**ЗАДАНИЯ:**
1) Что в большой степени подразумевает сегодняшнее пожелание «всех благ!», согласно исходному тексту?
2) Процитируйте из исходного текста всё, начиная со слов «Для двух хронологических» и вплоть до слов «отдельно взятого индивидуума.».
3) Напишите продолжение исходного текста об отношении человека к вещам в мыслях о прошлом и будущем, начав сразу после его последнего предложения.

**ИСХОДНЫЙ ТЕКСТ:**
Для двух хронологических измерений, прошлого и будущего, попытаемся дать примерную оценку отношения с вещью. Здесь прошлое выступает как самостоятельная категория и рассматривается не в рамках исторических эпох, а именно как «прошлое» для любого периода - то, что уже было. Будущее тоже не определено хронологическими рамками и реальными прогнозами, а относится к тому, как оно предощущается в любое время. Такой контекст представлений о прошлом и будущем имманентно присутствует в любой исторической эпохе и у каждого отдельно взятого индивидуума.
Занимаясь повседневными делами, человек нередко занят мыслями о совершенно постороннем, его ум направлен на обдумывание того, что уже случилось, или к мечтам о том, чего еще нет. Обращаясь к прошлому, как к накопленному опыту, или к будущему, как возможности реализации своих целей и чаяний, человек неизменно рассуждает именно о тех вещах и процессах, которые имеют для него наибольшее значение, важность, интерес. Помимо моральных ценностей и духовных констант, осмыслению подлежат и материальные, и тесно-вещные аспекты повседневной жизни.
Понятия благосостояния, благополучия изначально несут в себе положительную оценку материальной устойчивости индивида, его успешности в бытовой и финансовой сфере. Сегодняшнее пожелание «всех благ!» также подразумевает в большой степени блага материального характера. Но это устоявшееся представление, укорененное в языке, выражающее устойчивость и успешность, нередко оттесняется на второй план, даже критикуется авторами самых различных произведений художественной и научной литературы, обобщающей факты обыденного сознания.
В мечтах о будущем, так или иначе, присутствует попытка его увидеть, описать, представить в относительно зримом, осязаемом качестве. Так, представляя новое счастливое буду-
щее, человек не только стремится к чему-то неуловимо прекрасному, но и пытается представить физическую, материальную, вещную природу этого состояния. Например, обладание новым красивым домом, поездка на престижный курорт, покупка автомобиля или хорошо написанной книги, приобретение запланированных вещей, поступление в конкретный вуз.

**МАТЕРИАЛ:**
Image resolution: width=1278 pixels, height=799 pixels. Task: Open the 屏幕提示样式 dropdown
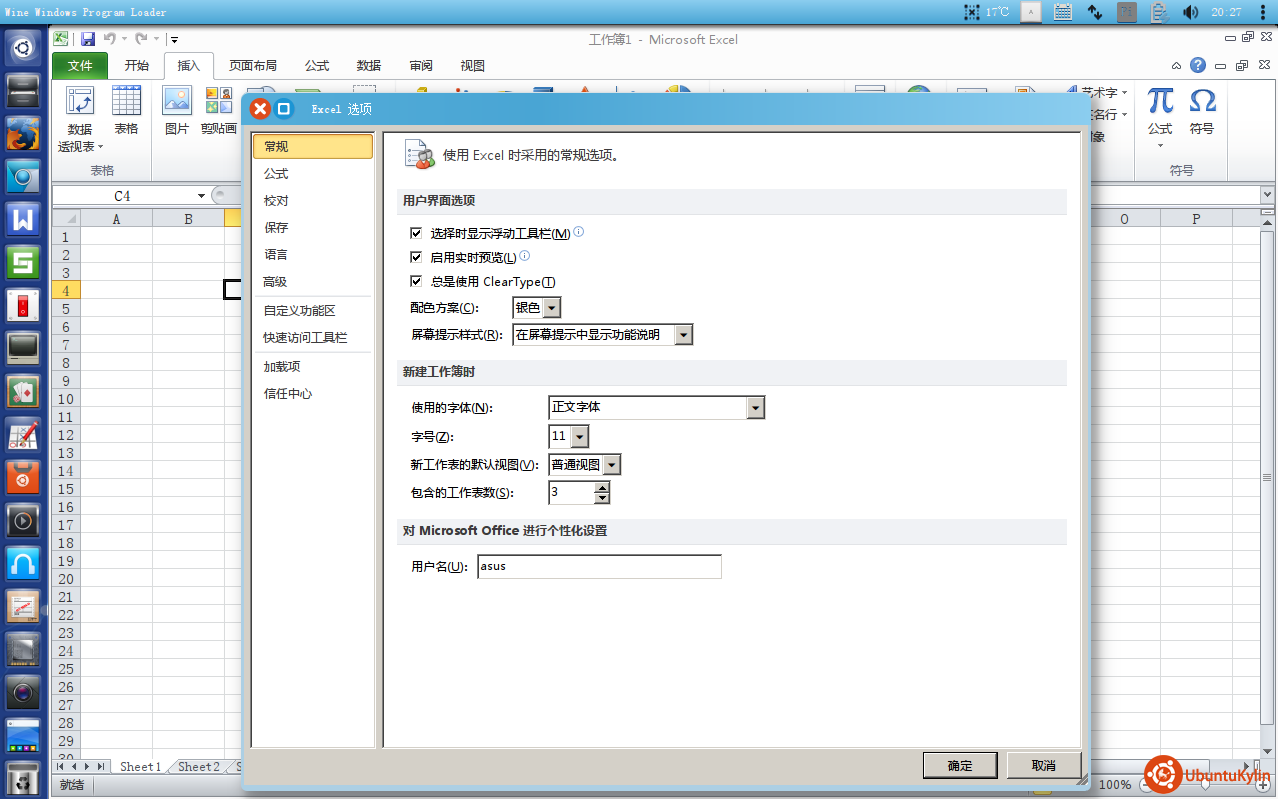pyautogui.click(x=683, y=336)
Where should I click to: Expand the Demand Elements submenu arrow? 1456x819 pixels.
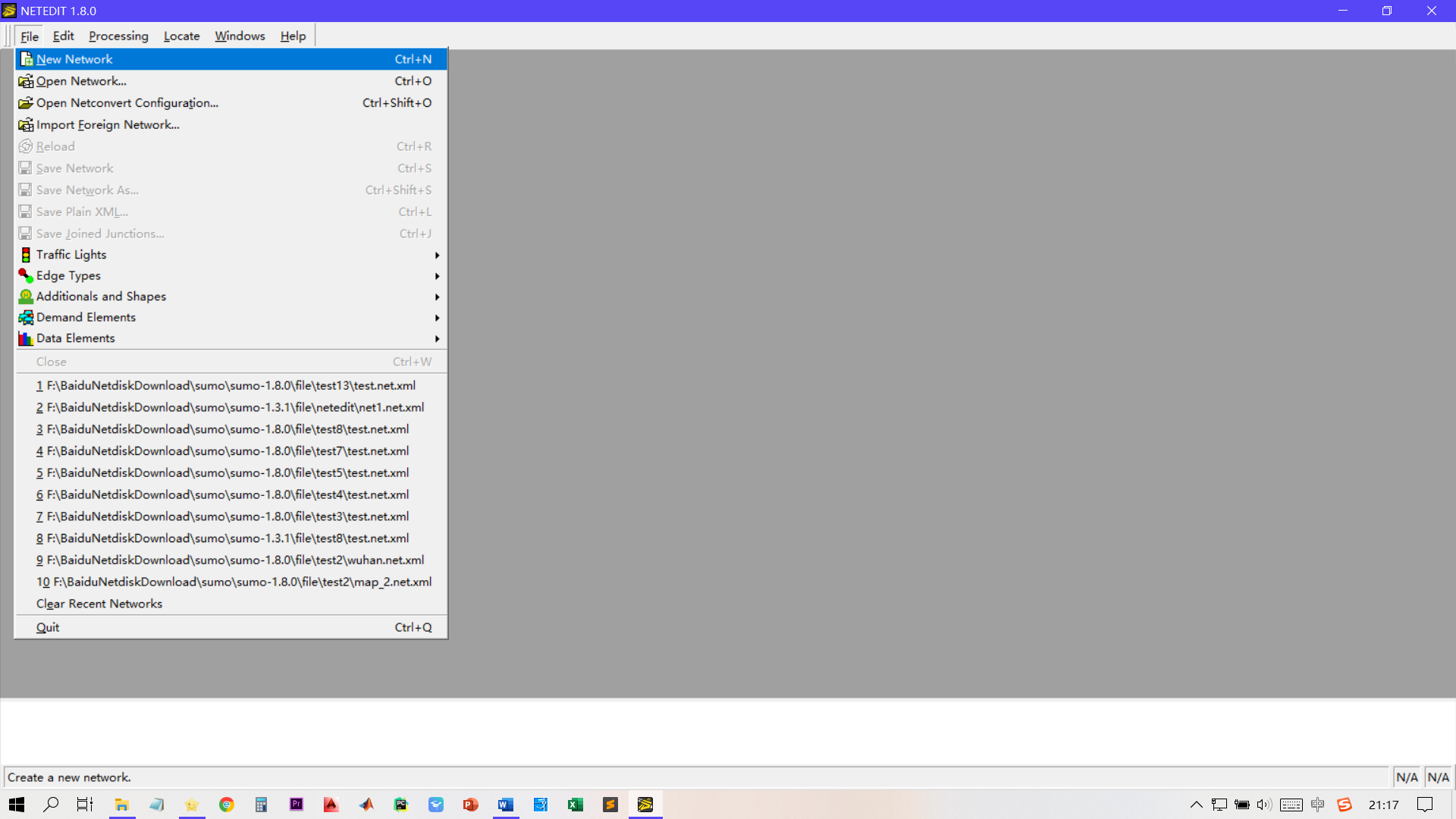coord(437,318)
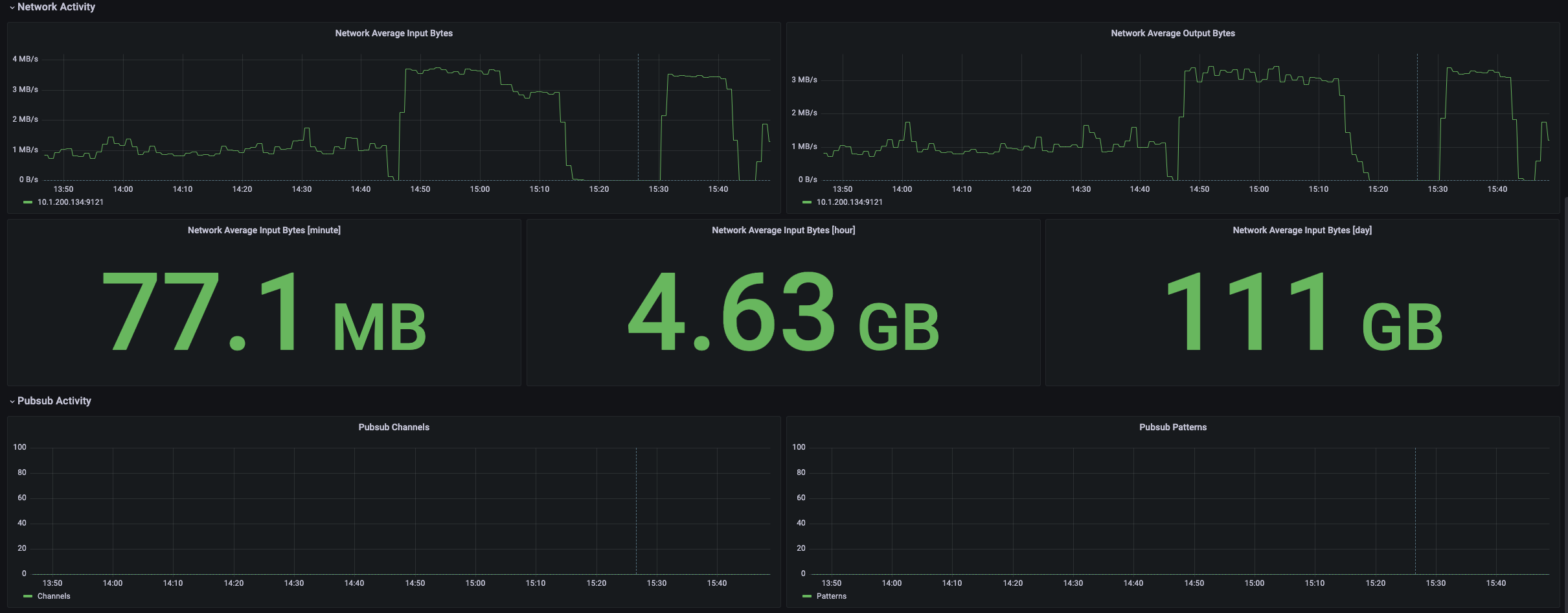The height and width of the screenshot is (613, 1568).
Task: Click the Patterns legend color swatch
Action: coord(807,596)
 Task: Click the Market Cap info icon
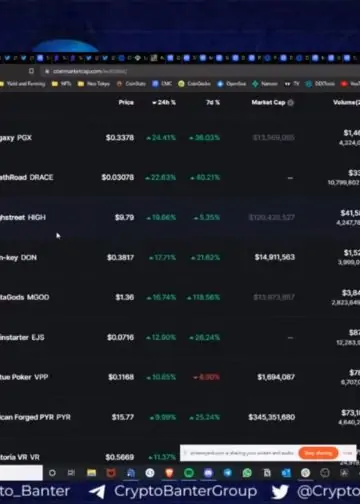click(x=291, y=103)
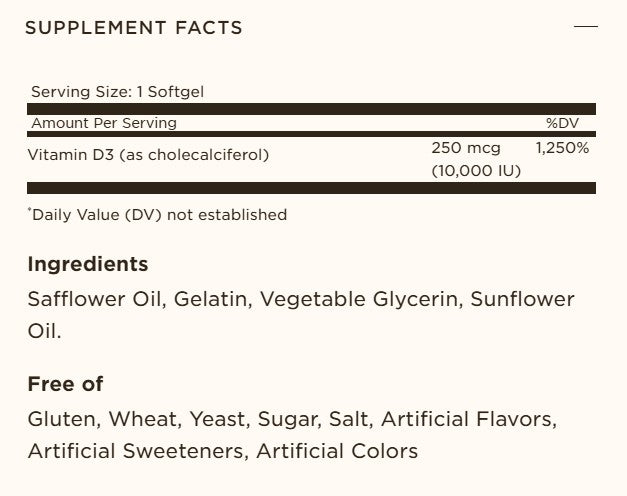The width and height of the screenshot is (627, 496).
Task: Click the Ingredients heading
Action: click(x=88, y=264)
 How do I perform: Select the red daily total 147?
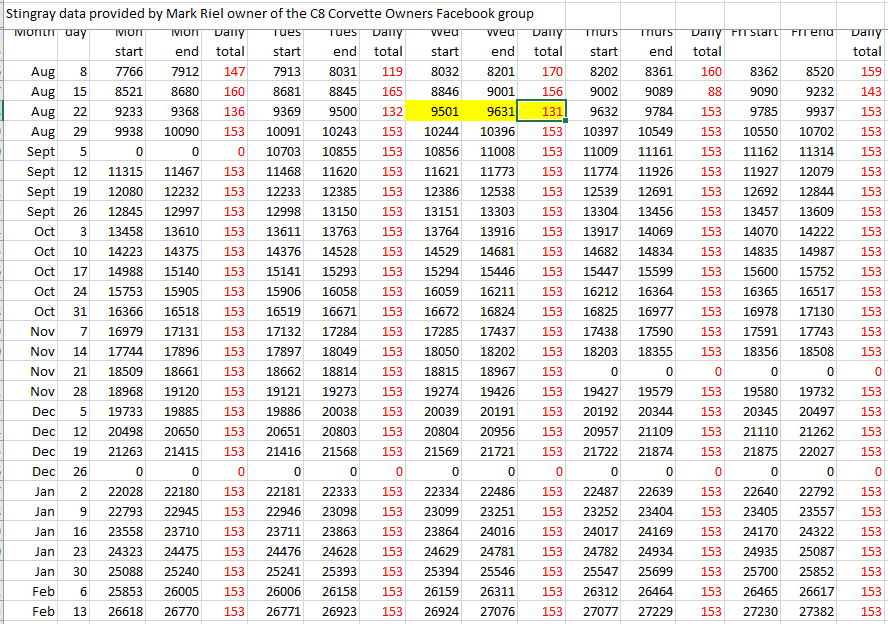(x=234, y=72)

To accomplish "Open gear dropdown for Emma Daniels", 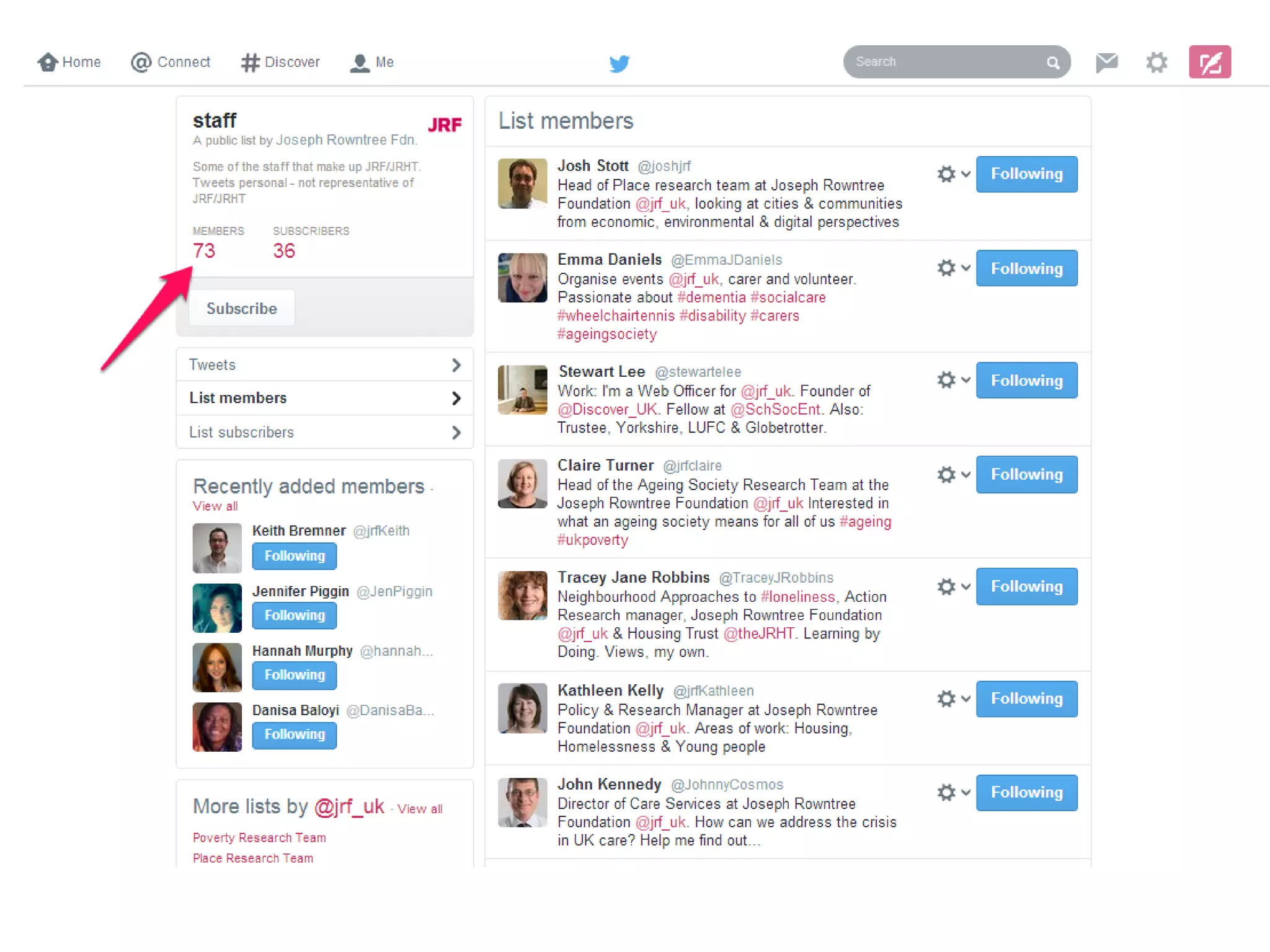I will click(x=952, y=268).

**ОТВЕТЫ К ЗАДАНИЯМ:**
1) Оно подразумевает в большой степени блага материального характера.

2)
Для двух хронологических измерений, прошлого и будущего, попытаемся дать примерную оценку отношения с вещью. Здесь прошлое выступает как самостоятельная категория и рассматривается не в рамках исторических эпох, а именно как «прошлое» для любого периода - то, что уже было. Будущее тоже не определено хронологическими рамками и реальными прогнозами, а относится к тому, как оно предощущается в любое время. Такой контекст представлений о прошлом и будущем имманентно присутствует в любой исторической эпохе и у каждого отдельно взятого индивидуума.

3)
В представлениях о будущем заметна тенденция видеть его материальную сторону, воплощение в вещах, предметах. Однако подобные устремления не всегда рассматриваются в религии, философии и науке как положительные. Эта неизбежная вещественность в мечтах и планах видится опасной и угрожающей для духовной составляющей человечества. Так, С.Н. Булгаков в книге «Философия хозяйства» пишет: «Человек в хозяйстве побеждает и покоряет природу, но вместе с тем побеждается этой победой и все больше чувствует себя невольником хозяйства. Вырастают крылья, но и тяжелеют оковы. И это противоречие, разъедающее душу человека, заставляет его сосредоточенно задуматься над вопросом о природе хозяйства. Прежние инстинкты и навыки утрачивают свою непосредственность, будят тревогу, порождают рефлексию - словом, развивается своеобразный экономический гамлетизм, и такими экономическими Гамлетами полна наша эпоха» [1, с. 252].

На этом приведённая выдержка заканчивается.